In the records below, the line that contains "487x304 pixels. How" marks the start. Copy it and each line after it through the end, exactly, without pictures.

^^^^

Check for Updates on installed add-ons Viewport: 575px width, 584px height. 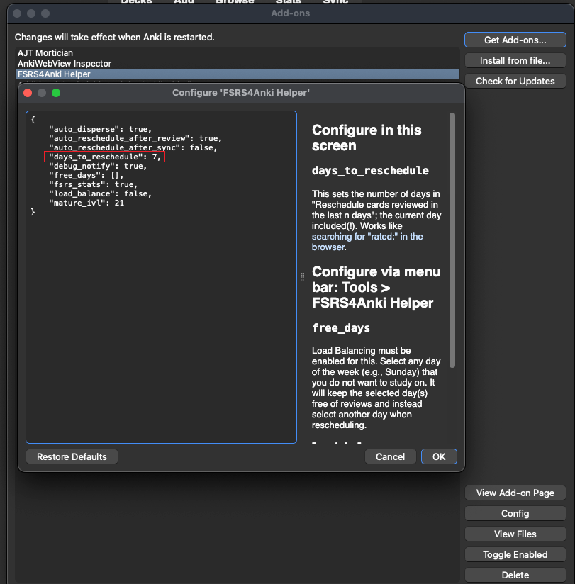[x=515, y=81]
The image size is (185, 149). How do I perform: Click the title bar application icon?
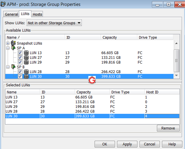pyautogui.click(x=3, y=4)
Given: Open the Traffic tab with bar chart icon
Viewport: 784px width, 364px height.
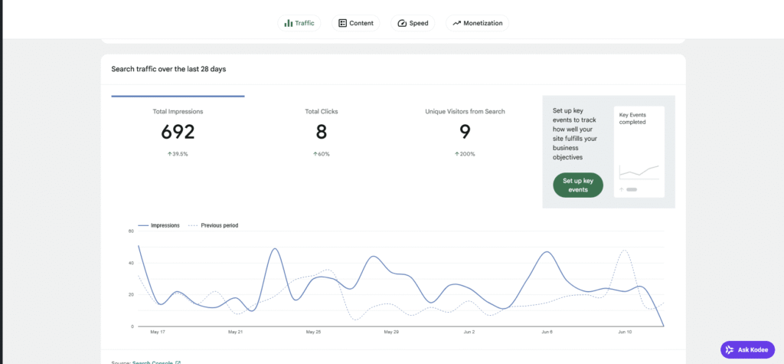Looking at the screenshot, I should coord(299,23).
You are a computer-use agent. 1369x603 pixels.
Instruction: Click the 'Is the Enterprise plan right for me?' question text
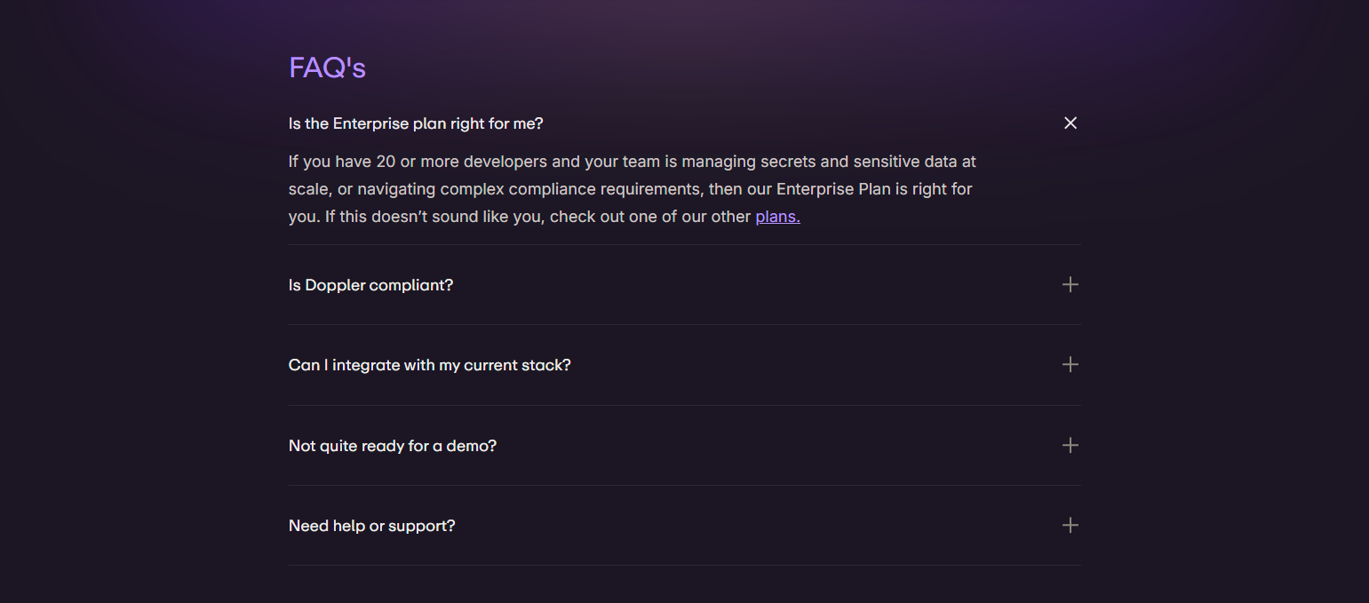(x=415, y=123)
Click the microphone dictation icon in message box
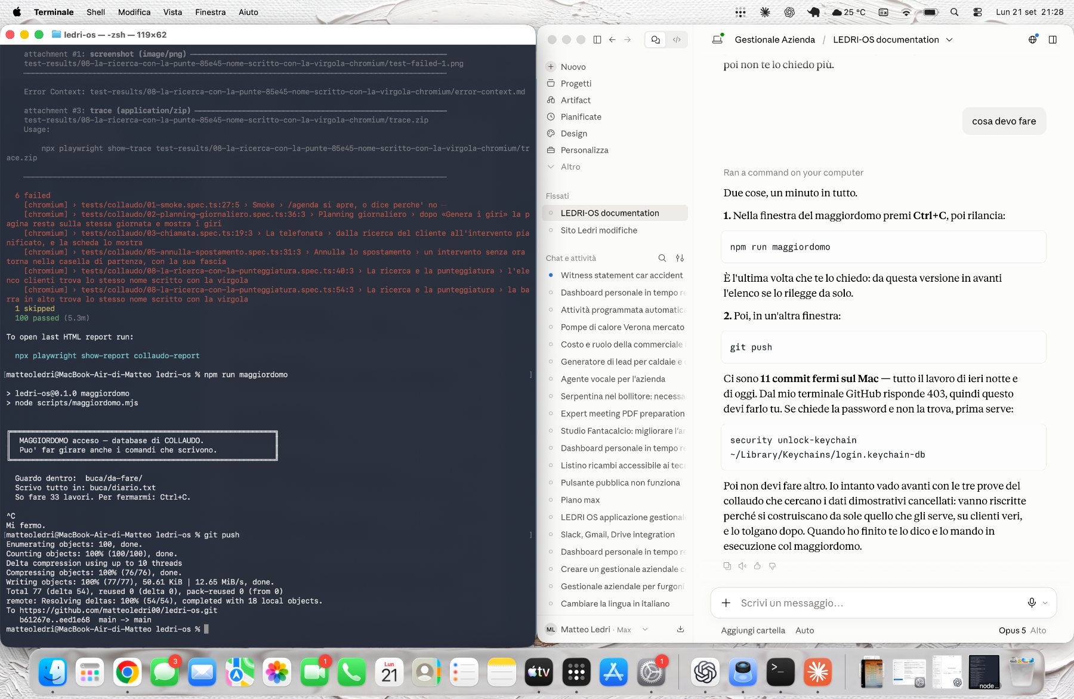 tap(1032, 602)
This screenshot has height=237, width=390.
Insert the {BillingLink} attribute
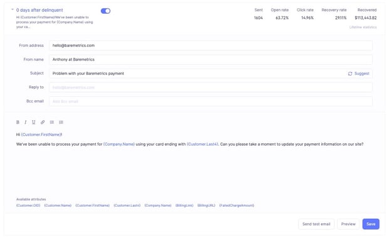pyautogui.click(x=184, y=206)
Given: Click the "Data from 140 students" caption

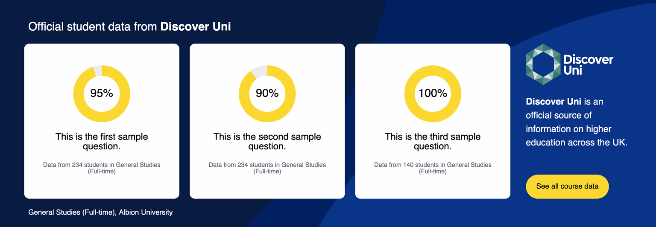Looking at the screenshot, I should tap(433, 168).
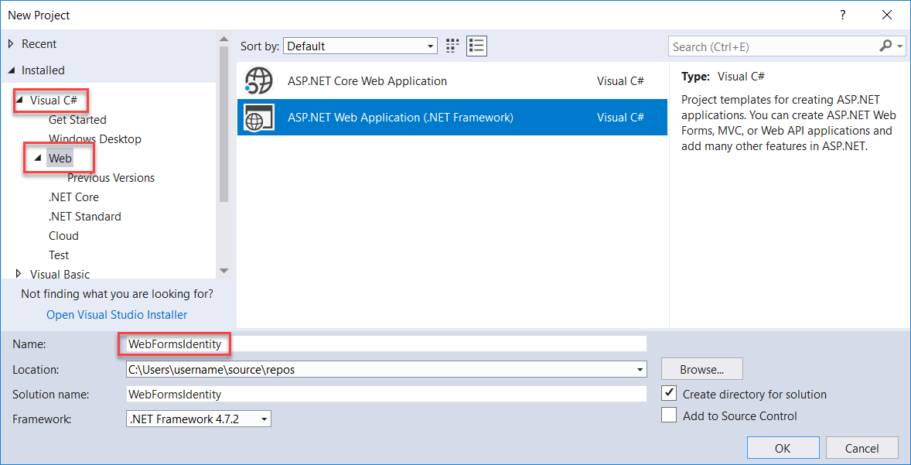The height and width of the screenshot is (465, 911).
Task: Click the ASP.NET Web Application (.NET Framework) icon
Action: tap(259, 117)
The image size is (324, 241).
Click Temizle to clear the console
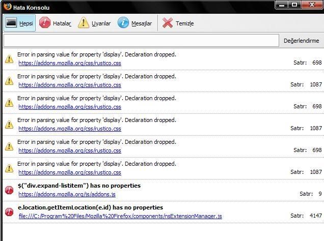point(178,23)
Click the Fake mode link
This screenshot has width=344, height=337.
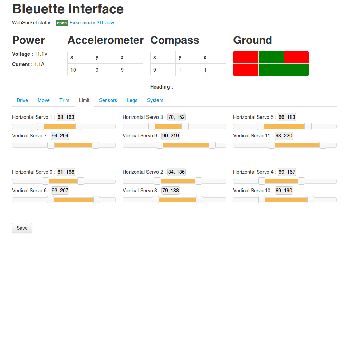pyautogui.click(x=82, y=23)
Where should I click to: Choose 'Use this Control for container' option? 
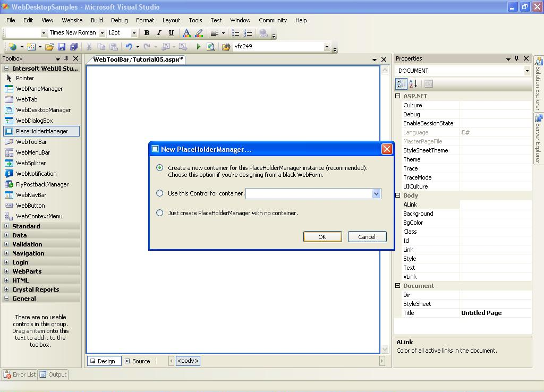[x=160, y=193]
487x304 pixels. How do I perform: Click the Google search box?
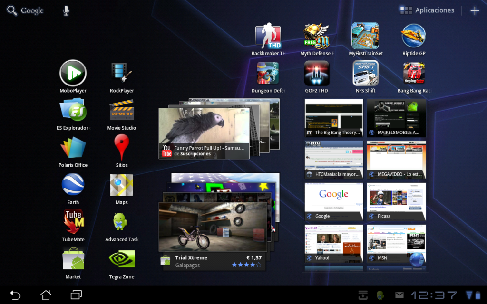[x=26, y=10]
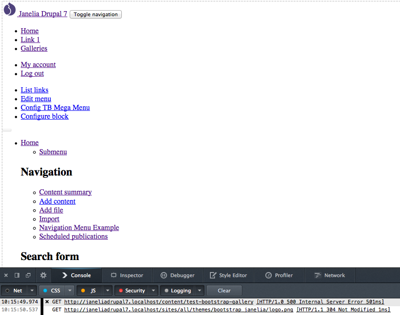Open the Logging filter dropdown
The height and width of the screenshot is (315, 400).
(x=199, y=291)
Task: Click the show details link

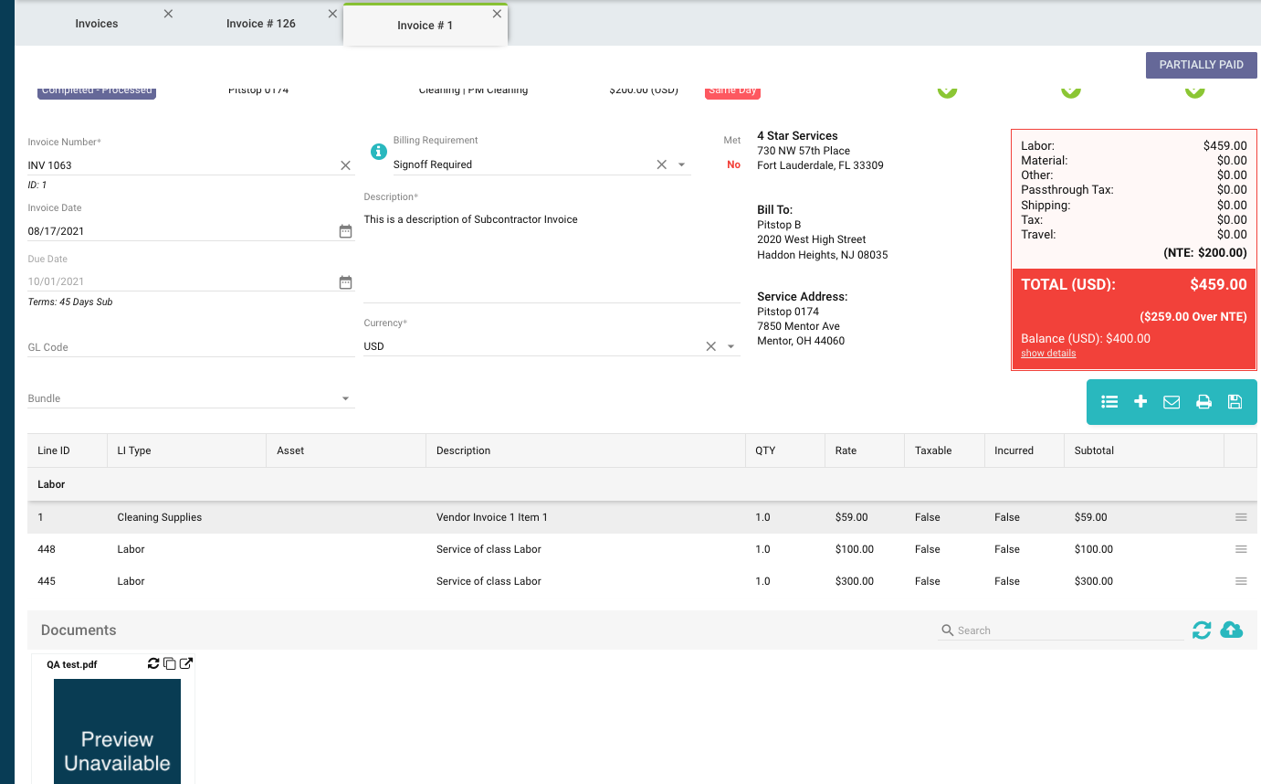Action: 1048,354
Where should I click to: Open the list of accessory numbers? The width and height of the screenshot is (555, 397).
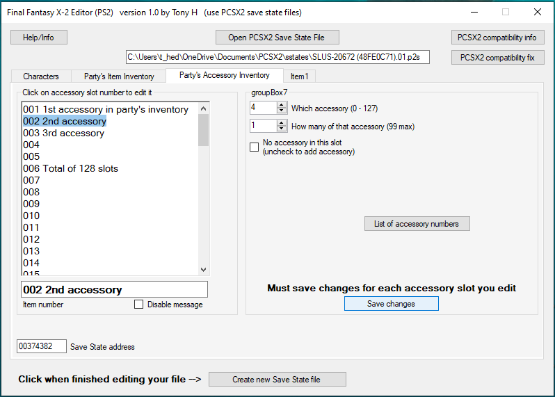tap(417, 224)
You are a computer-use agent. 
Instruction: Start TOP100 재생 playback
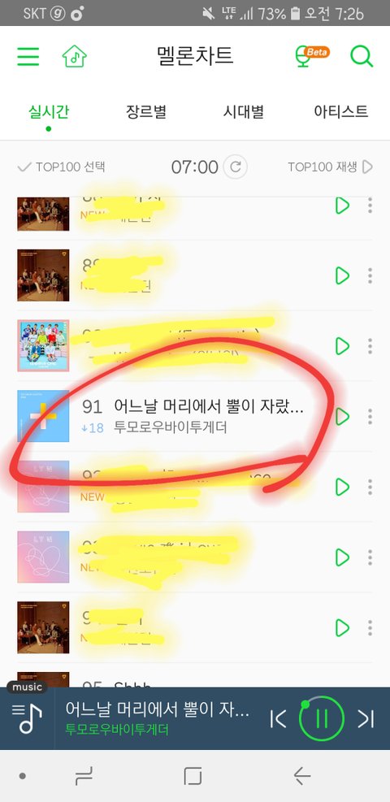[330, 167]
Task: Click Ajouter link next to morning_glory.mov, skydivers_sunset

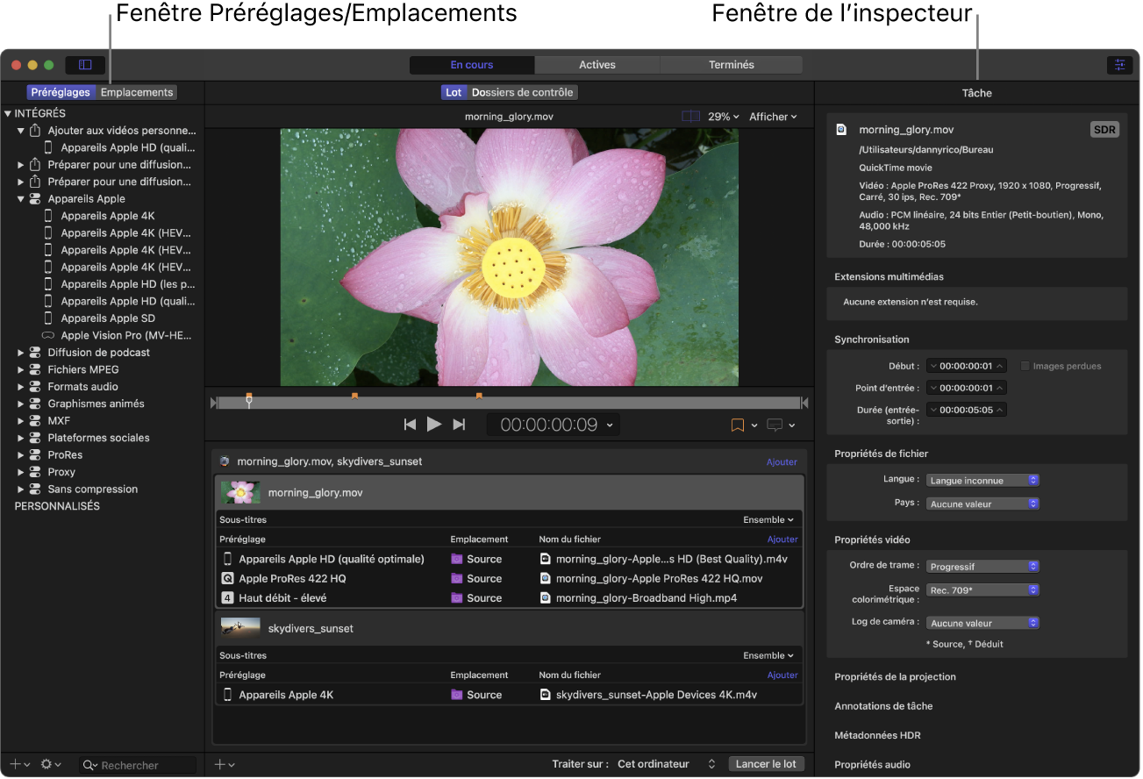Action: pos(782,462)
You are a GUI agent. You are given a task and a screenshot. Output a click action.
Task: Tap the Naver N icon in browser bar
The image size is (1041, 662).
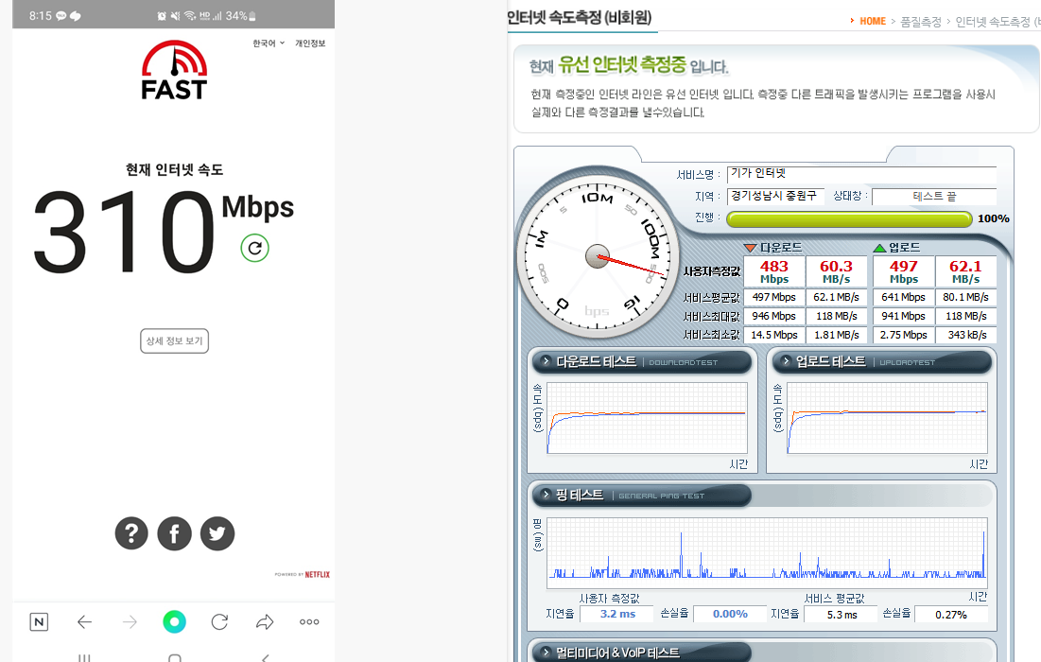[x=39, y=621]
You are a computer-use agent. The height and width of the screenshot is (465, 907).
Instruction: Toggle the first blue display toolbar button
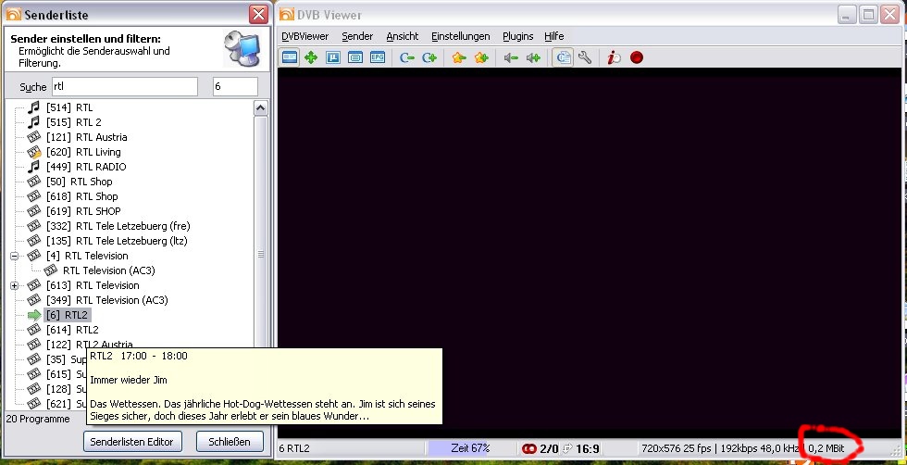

^^^^

Finished exercise:
487x304 pixels. How do I perform: Click the Google search box?
[x=26, y=10]
Open the Logging filter dropdown
The height and width of the screenshot is (315, 400).
(x=199, y=291)
Task: Click the show details link

Action: 1048,354
Where should I click to: Open the list of accessory numbers? The width and height of the screenshot is (555, 397).
tap(417, 224)
You are a computer-use agent. 
Instruction: Start TOP100 재생 playback
[330, 167]
Task: Click Ajouter link next to morning_glory.mov, skydivers_sunset

Action: pos(782,462)
You are a GUI agent. You are given a task and a screenshot. Output a click action.
Task: Tap the Naver N icon in browser bar
The image size is (1041, 662).
[x=39, y=621]
You are a computer-use agent. The height and width of the screenshot is (465, 907).
Instruction: Toggle the first blue display toolbar button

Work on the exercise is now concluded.